THE YEAR IS 1995. Timothy McVeigh and Terry Nichols bomb the Alfred P. Murrah Federal Building in Oklahoma City. OJ Simpson is acquitted for double homicide. And a little band based in Portland, Oregon, release their major label debut, Sparkle and Fade.

In the 20 years since, the country has obviously changed, but few American cities have changed quite as drastically as Portland. When a young Art Alexakis relocated to Portland from California (an early pioneer of California transplants), the city was in its post-Drugstore Cowboy days—there was no dream of the '90s, it just was the '90s. After a limited run in 1993 of their first album, World of Noise, by the long-defunct Portland label Tim/Kerr Records, Alexakis' band Everclear released Sparkle and Fade on Capitol Records in May 1995. The album was eventually certified platinum, largely owing to the made-for-radio single "Santa Monica."

As a result, Alexakis became one of the closest things Portland had ever had to a bona fide rock star.
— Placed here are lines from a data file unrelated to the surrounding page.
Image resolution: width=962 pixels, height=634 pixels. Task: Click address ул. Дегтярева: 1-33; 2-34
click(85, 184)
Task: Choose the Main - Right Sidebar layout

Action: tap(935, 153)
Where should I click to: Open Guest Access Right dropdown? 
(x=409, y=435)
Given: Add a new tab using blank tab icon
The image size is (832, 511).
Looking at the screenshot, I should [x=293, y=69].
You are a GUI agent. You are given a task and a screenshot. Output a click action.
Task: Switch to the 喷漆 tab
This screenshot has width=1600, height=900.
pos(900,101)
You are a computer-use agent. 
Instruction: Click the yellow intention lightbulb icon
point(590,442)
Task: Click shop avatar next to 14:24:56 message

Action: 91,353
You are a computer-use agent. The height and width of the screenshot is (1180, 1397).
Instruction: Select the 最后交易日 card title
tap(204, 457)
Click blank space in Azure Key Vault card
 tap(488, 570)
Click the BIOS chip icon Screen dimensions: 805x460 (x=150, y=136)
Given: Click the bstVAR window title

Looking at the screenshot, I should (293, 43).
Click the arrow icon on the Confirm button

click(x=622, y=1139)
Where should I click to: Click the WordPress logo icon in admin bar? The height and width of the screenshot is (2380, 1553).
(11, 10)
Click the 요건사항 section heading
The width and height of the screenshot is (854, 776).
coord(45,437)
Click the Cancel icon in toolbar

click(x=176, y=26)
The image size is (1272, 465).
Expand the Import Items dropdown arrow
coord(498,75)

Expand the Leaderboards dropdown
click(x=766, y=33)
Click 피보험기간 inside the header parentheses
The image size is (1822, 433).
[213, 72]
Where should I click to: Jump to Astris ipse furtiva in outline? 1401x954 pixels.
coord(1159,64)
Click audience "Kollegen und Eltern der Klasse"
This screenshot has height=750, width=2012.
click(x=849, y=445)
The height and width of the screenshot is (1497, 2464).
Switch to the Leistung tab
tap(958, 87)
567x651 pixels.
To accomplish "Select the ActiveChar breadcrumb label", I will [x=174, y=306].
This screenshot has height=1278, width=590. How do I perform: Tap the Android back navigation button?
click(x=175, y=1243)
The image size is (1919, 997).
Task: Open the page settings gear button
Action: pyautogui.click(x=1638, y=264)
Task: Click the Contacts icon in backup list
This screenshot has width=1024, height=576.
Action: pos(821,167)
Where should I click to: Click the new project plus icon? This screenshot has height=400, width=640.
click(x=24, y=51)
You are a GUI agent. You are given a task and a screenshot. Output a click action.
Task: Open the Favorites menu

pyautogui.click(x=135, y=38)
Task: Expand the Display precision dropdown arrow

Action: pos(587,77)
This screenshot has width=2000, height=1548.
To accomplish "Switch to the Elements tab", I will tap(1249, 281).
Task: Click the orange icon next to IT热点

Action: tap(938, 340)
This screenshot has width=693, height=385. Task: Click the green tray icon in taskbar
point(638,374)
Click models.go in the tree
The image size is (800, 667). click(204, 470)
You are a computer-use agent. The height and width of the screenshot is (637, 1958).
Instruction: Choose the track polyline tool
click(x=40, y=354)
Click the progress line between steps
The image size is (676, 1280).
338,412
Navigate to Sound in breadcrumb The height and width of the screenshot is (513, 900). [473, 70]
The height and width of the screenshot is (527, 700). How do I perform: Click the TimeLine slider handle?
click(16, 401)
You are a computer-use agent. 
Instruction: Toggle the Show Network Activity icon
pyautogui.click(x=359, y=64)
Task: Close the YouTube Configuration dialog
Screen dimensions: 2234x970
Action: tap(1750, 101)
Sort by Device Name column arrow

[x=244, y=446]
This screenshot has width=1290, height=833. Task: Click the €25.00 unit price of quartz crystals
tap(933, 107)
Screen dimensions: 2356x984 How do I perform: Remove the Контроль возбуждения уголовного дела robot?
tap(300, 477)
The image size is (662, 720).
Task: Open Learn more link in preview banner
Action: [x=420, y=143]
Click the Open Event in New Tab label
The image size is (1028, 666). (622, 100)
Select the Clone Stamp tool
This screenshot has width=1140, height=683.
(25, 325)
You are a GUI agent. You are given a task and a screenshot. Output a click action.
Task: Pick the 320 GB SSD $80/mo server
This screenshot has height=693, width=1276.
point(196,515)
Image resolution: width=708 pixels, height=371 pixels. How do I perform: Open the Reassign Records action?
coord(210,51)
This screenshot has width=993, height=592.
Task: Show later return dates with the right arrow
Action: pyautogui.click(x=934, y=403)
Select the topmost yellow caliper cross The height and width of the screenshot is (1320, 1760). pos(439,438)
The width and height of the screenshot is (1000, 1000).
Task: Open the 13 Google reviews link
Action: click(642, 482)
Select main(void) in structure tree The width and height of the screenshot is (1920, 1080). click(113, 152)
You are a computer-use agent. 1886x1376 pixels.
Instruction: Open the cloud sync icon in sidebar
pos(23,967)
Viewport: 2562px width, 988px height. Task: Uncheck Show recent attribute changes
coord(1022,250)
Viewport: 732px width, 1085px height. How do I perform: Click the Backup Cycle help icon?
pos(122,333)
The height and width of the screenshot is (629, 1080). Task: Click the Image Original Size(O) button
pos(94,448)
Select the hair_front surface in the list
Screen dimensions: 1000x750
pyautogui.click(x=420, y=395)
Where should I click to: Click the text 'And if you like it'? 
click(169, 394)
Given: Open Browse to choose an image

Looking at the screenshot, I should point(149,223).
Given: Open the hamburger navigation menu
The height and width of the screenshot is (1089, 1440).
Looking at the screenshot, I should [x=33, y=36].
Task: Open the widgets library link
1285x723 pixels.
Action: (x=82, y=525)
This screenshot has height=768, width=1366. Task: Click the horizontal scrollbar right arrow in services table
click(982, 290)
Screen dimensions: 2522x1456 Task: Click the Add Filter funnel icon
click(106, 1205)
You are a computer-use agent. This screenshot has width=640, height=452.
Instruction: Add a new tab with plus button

But this isn't, and wasn't, a city that takes kindly to rock stars. Whether it was his unabashed need for fame and success, his bleached-blond Southern California hair, his perpetual soul patch, the creepy little "yeeah" that he does on every song, or his unfavorable reputation, Portland never fully embraced Alexakis or Everclear. In 2009, this very paper called Alexakis "the most hated musician in Portland," beating out potential contenders Courtney Taylor-Taylor and Isaac Brock. But after two decades of career troubles, financial troubles, marital troubles, and countless former band members, Alexakis is still at it, organizing nostalgia tours with other largely forgotten '90s bands, and putting out new but largely forgettable Everclear records. Now that he's bringing the Sparkle and Fade 20th anniversary tour to the city where it was conceived, it's worth asking what relevance this album has in 2015.

Everclear was an alternative rock band back when "alternative rock" was a thing. Many of the hundreds of albums released during this lost decade were dull, derivative, and disposable. But Sparkle and Fade was—in spite of the subject matter of its songs—fun. The melodies and choruses were catchy and memorable, all you could really ask for from a pop song. Alexakis has sustained a career with songs about drug addiction, broken families, and damaged women, but in 20 years he has yet to recapture the front-to-back brilliance of Sparkle and Fade. It remains proof that, at one point in time, Alexakis was—god help me—a good songwriter.

The opening track on the album, "Electra Made Me Blind," is also the heaviest; it is, in fact, so heavy it makes you wonder just what the fuck Electra did to poor Art's eyesight, but in the next song, "Heroin Girl," he introduces us to Esther—with the two pierced nipples and the black tattoo—and we've already forgotten about old Electra. Though he composed Sparkle and Fade in Portland, Alexakis makes only one passing reference to his adopted city, in "Strawberry," when he sings about copping heroin in Old Town. Perhaps that's part of the reason why Portland never accepted him; it never really felt like he accepted Portland.

What influence has the album had on Portland's musical evolution, though? How would the city's musical and cultural landscape look if Sparkle and Fade had never happened? Likely no different at all. Unlike the OKC bombing or the OJ Simpson trial or the launch of Windows 95, Sparkle and Fade seems to have had no lasting cultural influence. It has done exactly what its title said: It sparkled, then faded.

Fairly or not, history has been less than sympathetic to Alexakis. But when he and his latest band of hired guns stand on the Wonder Ballroom stage, and he plays that opening riff to "Santa Monica," the last 20 years will drop away, and everyone in the audience, whether Portland born and raised or newly transplanted, will find themselves singing along.